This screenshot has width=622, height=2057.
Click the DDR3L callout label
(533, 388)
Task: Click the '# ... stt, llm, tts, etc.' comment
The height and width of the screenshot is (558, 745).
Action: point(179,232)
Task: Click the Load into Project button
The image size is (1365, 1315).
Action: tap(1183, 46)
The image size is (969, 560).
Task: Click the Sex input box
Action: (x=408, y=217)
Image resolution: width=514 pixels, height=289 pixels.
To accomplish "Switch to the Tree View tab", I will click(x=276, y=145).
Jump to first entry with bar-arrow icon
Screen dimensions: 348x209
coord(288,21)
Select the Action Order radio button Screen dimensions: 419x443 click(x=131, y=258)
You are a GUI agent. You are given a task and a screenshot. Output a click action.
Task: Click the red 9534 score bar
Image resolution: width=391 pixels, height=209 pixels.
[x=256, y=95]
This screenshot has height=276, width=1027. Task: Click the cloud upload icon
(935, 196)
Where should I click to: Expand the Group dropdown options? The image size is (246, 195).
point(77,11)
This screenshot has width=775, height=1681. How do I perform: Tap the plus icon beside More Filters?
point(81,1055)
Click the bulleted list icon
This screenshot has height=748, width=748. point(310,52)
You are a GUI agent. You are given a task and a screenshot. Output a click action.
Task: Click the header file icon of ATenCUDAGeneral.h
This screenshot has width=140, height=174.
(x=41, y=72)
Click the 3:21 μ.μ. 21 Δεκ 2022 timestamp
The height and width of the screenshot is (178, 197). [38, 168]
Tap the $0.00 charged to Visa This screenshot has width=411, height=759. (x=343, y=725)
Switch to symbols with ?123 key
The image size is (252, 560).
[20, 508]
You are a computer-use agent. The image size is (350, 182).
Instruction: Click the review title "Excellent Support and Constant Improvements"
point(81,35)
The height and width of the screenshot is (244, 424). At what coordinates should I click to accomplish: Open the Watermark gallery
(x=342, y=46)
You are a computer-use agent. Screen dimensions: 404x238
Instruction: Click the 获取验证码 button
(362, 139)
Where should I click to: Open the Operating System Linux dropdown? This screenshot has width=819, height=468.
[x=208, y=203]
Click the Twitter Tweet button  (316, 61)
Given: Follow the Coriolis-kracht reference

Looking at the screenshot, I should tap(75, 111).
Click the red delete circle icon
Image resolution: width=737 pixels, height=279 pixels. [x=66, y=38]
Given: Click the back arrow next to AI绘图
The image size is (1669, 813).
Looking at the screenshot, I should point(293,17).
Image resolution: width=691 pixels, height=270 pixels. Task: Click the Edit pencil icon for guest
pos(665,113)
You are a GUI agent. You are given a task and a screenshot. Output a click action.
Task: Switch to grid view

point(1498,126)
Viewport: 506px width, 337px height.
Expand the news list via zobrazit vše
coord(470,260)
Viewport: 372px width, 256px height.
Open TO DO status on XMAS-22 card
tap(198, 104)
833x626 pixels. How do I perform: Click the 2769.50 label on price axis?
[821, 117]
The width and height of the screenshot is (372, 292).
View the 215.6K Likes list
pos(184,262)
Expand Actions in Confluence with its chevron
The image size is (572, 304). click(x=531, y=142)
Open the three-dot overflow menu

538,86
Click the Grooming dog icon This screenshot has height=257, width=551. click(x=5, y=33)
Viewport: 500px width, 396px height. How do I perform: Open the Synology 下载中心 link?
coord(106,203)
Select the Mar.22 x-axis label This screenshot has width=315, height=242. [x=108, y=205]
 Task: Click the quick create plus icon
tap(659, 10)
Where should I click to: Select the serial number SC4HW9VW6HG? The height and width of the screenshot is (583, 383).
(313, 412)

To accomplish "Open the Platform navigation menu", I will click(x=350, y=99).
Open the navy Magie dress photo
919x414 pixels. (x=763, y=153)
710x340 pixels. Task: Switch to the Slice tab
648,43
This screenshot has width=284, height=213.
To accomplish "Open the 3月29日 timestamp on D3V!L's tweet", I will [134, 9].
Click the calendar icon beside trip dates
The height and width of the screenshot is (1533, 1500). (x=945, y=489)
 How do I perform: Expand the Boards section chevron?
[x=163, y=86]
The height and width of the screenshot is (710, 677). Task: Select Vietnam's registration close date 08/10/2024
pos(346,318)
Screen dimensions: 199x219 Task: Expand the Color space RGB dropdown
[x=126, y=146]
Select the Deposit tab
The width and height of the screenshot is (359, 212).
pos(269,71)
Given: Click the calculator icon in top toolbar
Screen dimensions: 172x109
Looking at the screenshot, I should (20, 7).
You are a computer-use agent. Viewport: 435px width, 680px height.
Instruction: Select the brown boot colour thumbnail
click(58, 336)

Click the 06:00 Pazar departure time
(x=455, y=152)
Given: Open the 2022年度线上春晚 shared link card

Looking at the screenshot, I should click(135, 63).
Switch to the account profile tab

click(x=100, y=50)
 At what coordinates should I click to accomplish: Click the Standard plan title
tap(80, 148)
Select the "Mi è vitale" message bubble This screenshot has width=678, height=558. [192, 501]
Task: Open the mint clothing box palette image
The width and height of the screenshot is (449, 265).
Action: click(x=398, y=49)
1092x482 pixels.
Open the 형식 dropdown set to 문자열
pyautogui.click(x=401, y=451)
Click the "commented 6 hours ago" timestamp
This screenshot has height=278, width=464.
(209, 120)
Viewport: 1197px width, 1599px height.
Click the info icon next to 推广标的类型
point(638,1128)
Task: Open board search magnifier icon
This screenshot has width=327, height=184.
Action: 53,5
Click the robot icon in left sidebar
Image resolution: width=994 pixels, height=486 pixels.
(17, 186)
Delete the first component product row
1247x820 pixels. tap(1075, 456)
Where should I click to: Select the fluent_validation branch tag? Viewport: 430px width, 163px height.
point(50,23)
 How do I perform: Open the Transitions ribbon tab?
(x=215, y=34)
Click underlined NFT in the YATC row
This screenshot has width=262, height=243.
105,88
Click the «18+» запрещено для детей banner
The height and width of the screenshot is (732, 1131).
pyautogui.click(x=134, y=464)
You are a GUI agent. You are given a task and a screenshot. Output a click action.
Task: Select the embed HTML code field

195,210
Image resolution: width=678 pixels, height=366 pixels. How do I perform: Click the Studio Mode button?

========================================================================

→ Work instructions:
When a line in the material above includes "will", report that line by copying it.

→ Result for this task:
To accomplish "Switch to the Tree View tab", I will click(x=276, y=145).
To accomplish "Open the Platform navigation menu", I will click(x=350, y=99).
To accomplish "Open the 3月29日 timestamp on D3V!L's tweet", I will [134, 9].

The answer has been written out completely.